= QUELLE =
=-=-=
(V.E.G.A.)

Cocaine (CD 2006)


Lilja ist tot. Im Jahr 2002 werden zwei Kunstwerke produziert: Einerseits der mit unverblümter Dramaturgie erzählende Film eines der Zwangsprostitution zum Opfer gefallenen russischen Mädchens namens Lilja, andererseits das erste offizielle Album der italienischen Band (V.E.G.A.). Beide Artefakte weisen frappante Ähnlichkeiten auf: Die das Album-Cover zierende, rennende Gestalt könnte die sich am Ende des Films von einer Brücke stürzende Lilja aus dem Film Moodyssons darstellen, welche vor der Geistesgestörtheit der Menschen in den Tod flüchtet. Lilja heißt auch das erste Lied von "Cocaine", welches den Hörer dieser im Jahre 2006 wiederveröffentlichten Scheibe auf die nächste Stunde passend einzustimmen vermag: Mit kindlichen Verzweiflungsschreien.
=-=-=
= ZU ERLEDIGEN =
Kopiere den Text über das Album „Cocaine“ vollständig und ohne jede Änderung. Maßgeblich ist allein der Text.
=-=-=
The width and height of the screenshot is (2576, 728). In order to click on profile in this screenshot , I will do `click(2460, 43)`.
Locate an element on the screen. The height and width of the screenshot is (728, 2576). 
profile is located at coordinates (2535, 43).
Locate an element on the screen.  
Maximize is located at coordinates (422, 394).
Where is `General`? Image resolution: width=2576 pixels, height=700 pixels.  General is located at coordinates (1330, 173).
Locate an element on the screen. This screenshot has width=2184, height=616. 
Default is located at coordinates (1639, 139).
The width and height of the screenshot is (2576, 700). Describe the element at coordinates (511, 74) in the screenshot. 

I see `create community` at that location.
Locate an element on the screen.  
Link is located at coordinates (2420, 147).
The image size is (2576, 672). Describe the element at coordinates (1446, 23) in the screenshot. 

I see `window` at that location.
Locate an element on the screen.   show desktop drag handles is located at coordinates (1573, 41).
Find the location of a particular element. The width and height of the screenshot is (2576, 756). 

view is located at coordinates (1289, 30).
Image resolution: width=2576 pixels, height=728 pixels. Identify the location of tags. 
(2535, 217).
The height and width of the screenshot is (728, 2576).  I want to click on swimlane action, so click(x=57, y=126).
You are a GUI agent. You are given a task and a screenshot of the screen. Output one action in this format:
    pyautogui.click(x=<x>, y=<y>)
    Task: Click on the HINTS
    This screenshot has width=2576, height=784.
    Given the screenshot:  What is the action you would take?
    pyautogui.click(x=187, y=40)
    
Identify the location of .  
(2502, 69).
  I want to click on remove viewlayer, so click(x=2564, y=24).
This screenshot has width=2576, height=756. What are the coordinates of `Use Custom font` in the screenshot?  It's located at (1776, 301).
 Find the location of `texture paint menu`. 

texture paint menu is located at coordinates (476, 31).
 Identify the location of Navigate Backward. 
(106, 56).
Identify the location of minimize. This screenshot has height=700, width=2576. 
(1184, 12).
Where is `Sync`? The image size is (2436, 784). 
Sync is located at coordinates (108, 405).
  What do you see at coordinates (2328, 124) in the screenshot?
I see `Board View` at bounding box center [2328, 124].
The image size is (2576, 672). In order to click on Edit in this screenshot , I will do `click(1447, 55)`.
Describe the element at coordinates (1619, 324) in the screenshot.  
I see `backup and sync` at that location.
=-=-=
= ANTWORT =
(V.E.G.A.)

Cocaine (CD 2006)


Lilja ist tot. Im Jahr 2002 werden zwei Kunstwerke produziert: Einerseits der mit unverblümter Dramaturgie erzählende Film eines der Zwangsprostitution zum Opfer gefallenen russischen Mädchens namens Lilja, andererseits das erste offizielle Album der italienischen Band (V.E.G.A.). Beide Artefakte weisen frappante Ähnlichkeiten auf: Die das Album-Cover zierende, rennende Gestalt könnte die sich am Ende des Films von einer Brücke stürzende Lilja aus dem Film Moodyssons darstellen, welche vor der Geistesgestörtheit der Menschen in den Tod flüchtet. Lilja heißt auch das erste Lied von "Cocaine", welches den Hörer dieser im Jahre 2006 wiederveröffentlichten Scheibe auf die nächste Stunde passend einzustimmen vermag: Mit kindlichen Verzweiflungsschreien.